LOS gallegos de no hace tanto tiempo se geolocalizaban de una forma muy precisa. Cuando alguien tenía que mostrar su procedencia decía que era “de la parte” de Santiago, de Vilagarcía, o de Verín. Con eso bastaba y el interlocutor se hacía una idea de los pagos por los que andaba el sujeto. No había necesidad de aclarar provincia, ni municipio, ni partido judicial, ni parroquia. Se pertenecía a una demarcación ambigua pero suficiente, que sin embargo carecía de reconocimiento legal. Quien mejor entendió nuestra vaguedad administrativa fue Torrente Ballester, el mismo que sitúa su Castroforte de Baralla como entidad volante desprendida de la tierra y capaz de trasladarse a dónde sus vecinos decidieran.

Hasta que llegó la autonomía ninguno de los trajes administrativos le sentó bien a Galicia. O era grande o le quedaba pequeño. Desde los organismos centrales se procuraba establecer una talla única para así ahorrarse complicaciones pero la realidad se resistía, y aquí la resistencia era callada y tenaz. Sabían nuestros abuelos que Galicia no era tal como se cartografiaba en alguna dependencia de Madrid y entonces surgía, junto a la realidad oficial, otra profunda y auténtica con referencias brumosas. Ante la vista de documentos timbrados que atestiguaban que el titular era de tal provincia y cual municipio, el afectado decía para sí mismo “serei” y seguía adelante como si nada.

Sufrimos una de las peores influencias de Napoleón con su manía de organizarlo todo y codificar los más mínimos detalles. Los afrancesados españoles se contagiaron y el resultado de todo ello fue la división provincial que resiste hasta hoy y otra municipal que intenta ser mitigada, con poco éxito, mediante la fusión de concellos y las áreas metropolitanas. En suma que, si bien la expresión “ser de la parte de” se ha ido perdiendo, provincias y municipios no dejan de ser jurisdicciones ortopédicas que funcionan por inercia hasta que llega una crisis.

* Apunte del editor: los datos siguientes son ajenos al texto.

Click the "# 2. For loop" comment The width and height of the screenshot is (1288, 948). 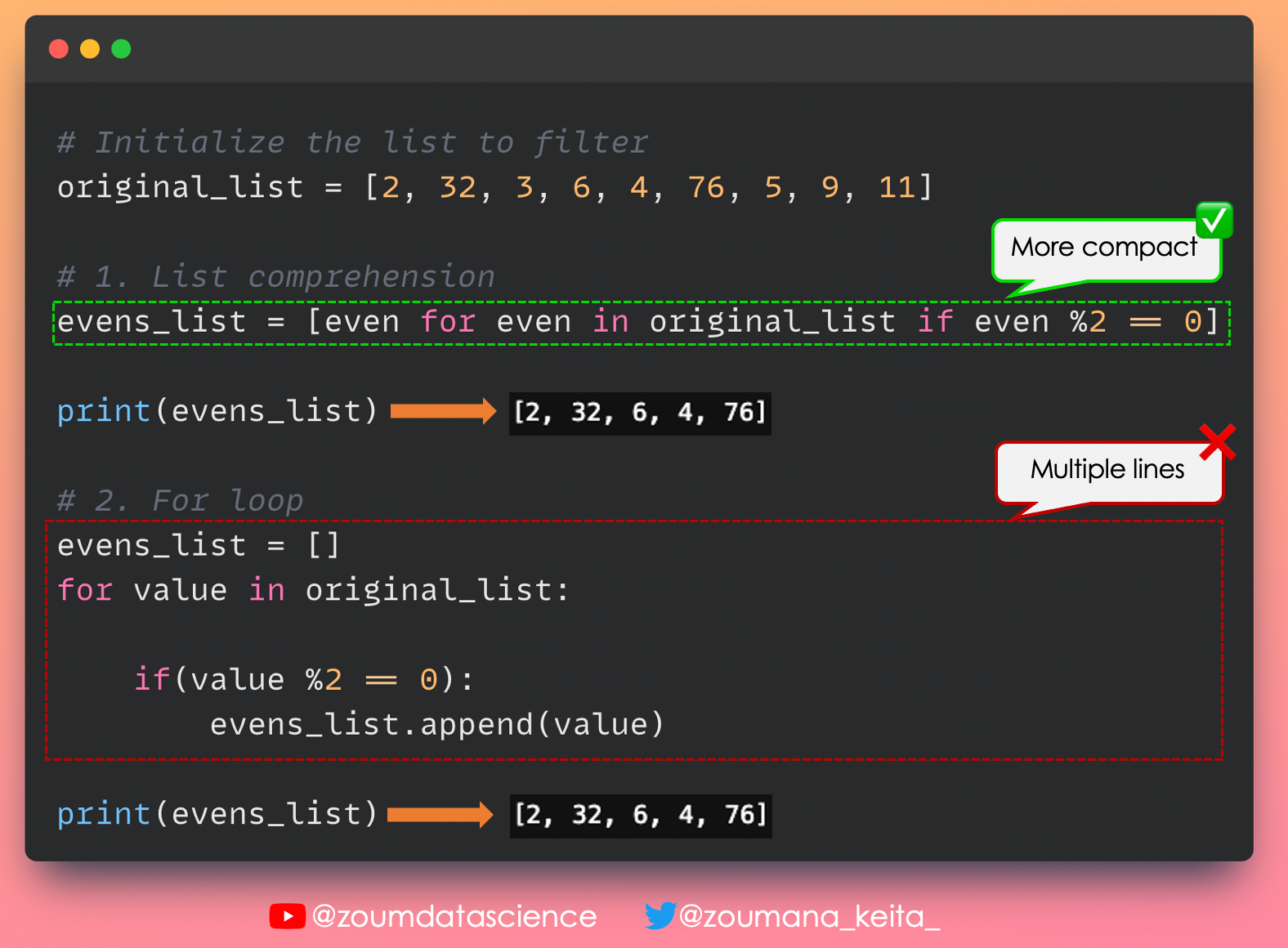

En esta ocasión el emperador francés no tiene la culpa, sino una autoridad central que evidencia que entre Galicia y Madrid hay mucho más que seiscientos kilómetros. A esa distancia sideral no se ve una comunidad autónoma sino cuatro provincias y trescientos trece municipios. Mientras sólo tuvieron un valor administrativo, soslayable en la vida cotidiana, las molestias eran menores pero todo cambia cuando se convierten en criterios rígidos para orientar la vuelta a la “normalidad”. Las provincias se solapan. Los municipios se componen de núcleos con una dinámica propia. La Galicia genuina hace estallar las costuras jurisdiccionales, lo cual obliga a rectificar decretos de inspiración jacobina. Hay como una resurrección de la Galicia organizada por los romanos con su flexibilidad característica. Que el puente que une Padrón y Pontecesures sea idea de Roma habla bien claro de que su imperio, el mejor que pasó por el fogar de Breogán, se regía por pautas naturales y no por cuadrículas trazadas por los senadores a orillas del Tíber. Mañana que inauguramos la segunda fase, en ese puente seguirá habiendo una frontera que no separa nada y lo complica todo.